Specifically, both strike me as possessing an alief, if not a belief, that being virtuous requires that one constantly feel guilty. What one should be feeling guilty about differs.
In the case of the Calvinist one should feel guilty about original sin, of which one is reminded whenever one experiences sexual attraction, or enjoys one’s food, or has fun when one could be doing work. In the case of the Progressive one should be guilty about one’s white/male/upper class/straight/righty/etc. (select all that apply) privilege, of which one is reminded whenever one perceives one is receiving the benefits of said privilege.

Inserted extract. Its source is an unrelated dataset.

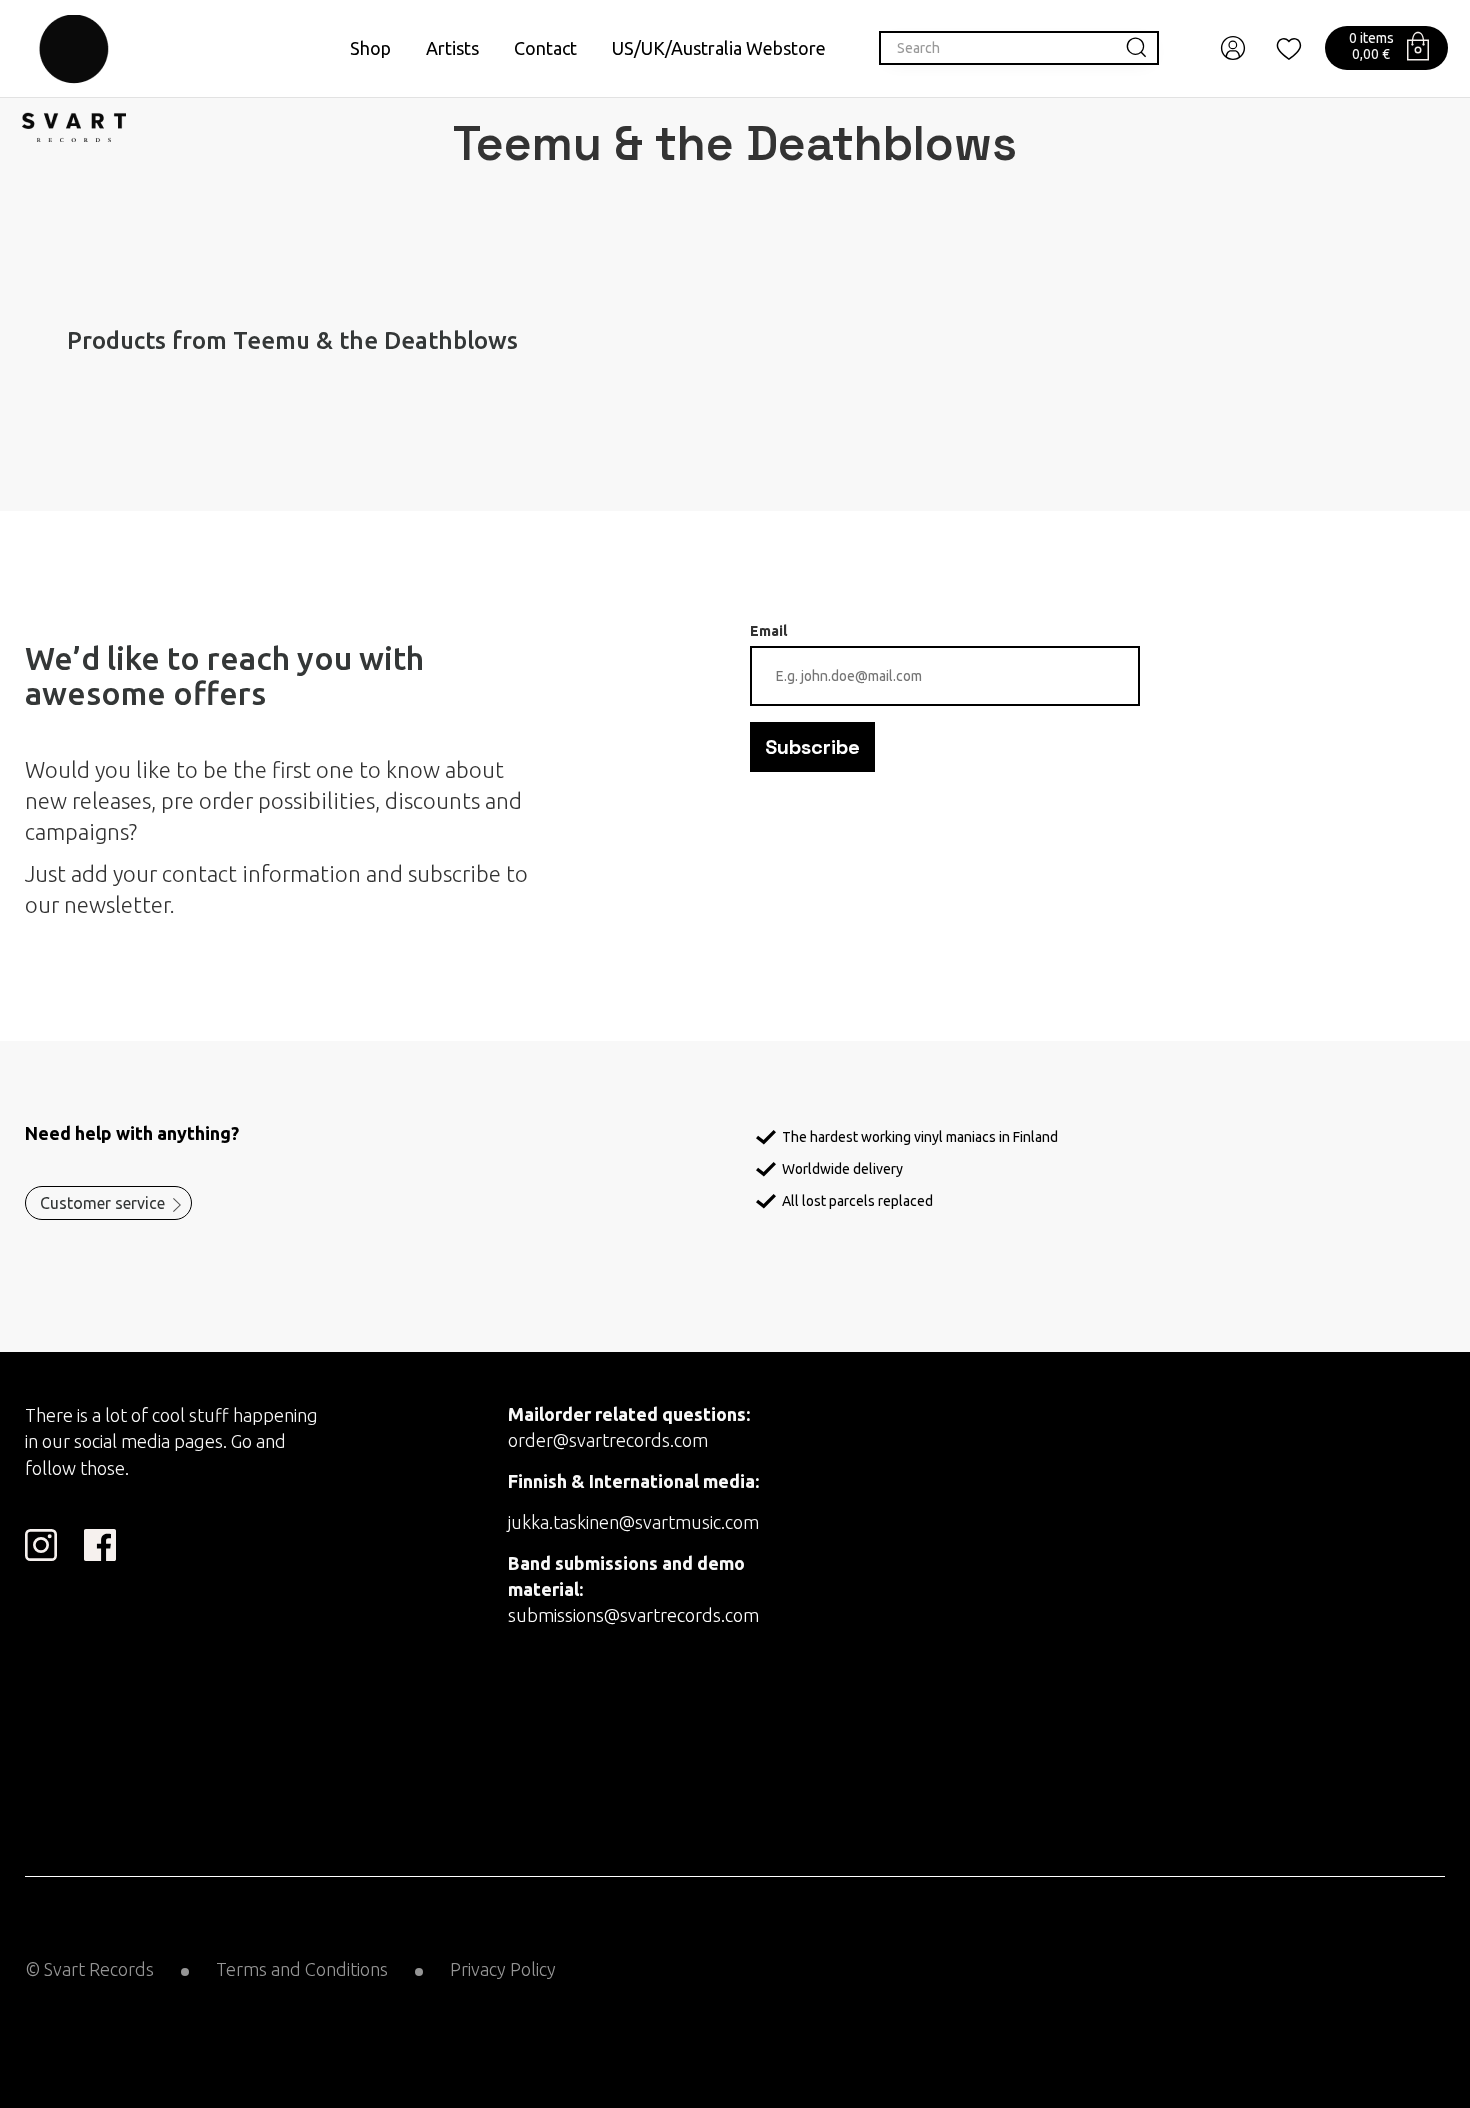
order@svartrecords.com (608, 1440)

In the case of the Calvinist one should feel guilty about original sin, of which one is reminded whenever one experiences sexual attraction, or enjoys one’s food, or has fun when one could be doing work. In the case of the Progressive one should be guilty about one’s white/male/upper class/straight/righty/etc. (select all that apply) privilege, of which one is reminded whenever one perceives one is receiving the benefits of said privilege.
One can be a supporter of mainstream western democracy without having any of those attitudes.
Are you saying that under-privileged “Progressives” are typically devoid of a mechanism of self-control through guilt, since they spend their time attacking teh evil white cis straight man, and feel themselves to be naturally blameless by comparison, part of a saintly group that can do no wrong?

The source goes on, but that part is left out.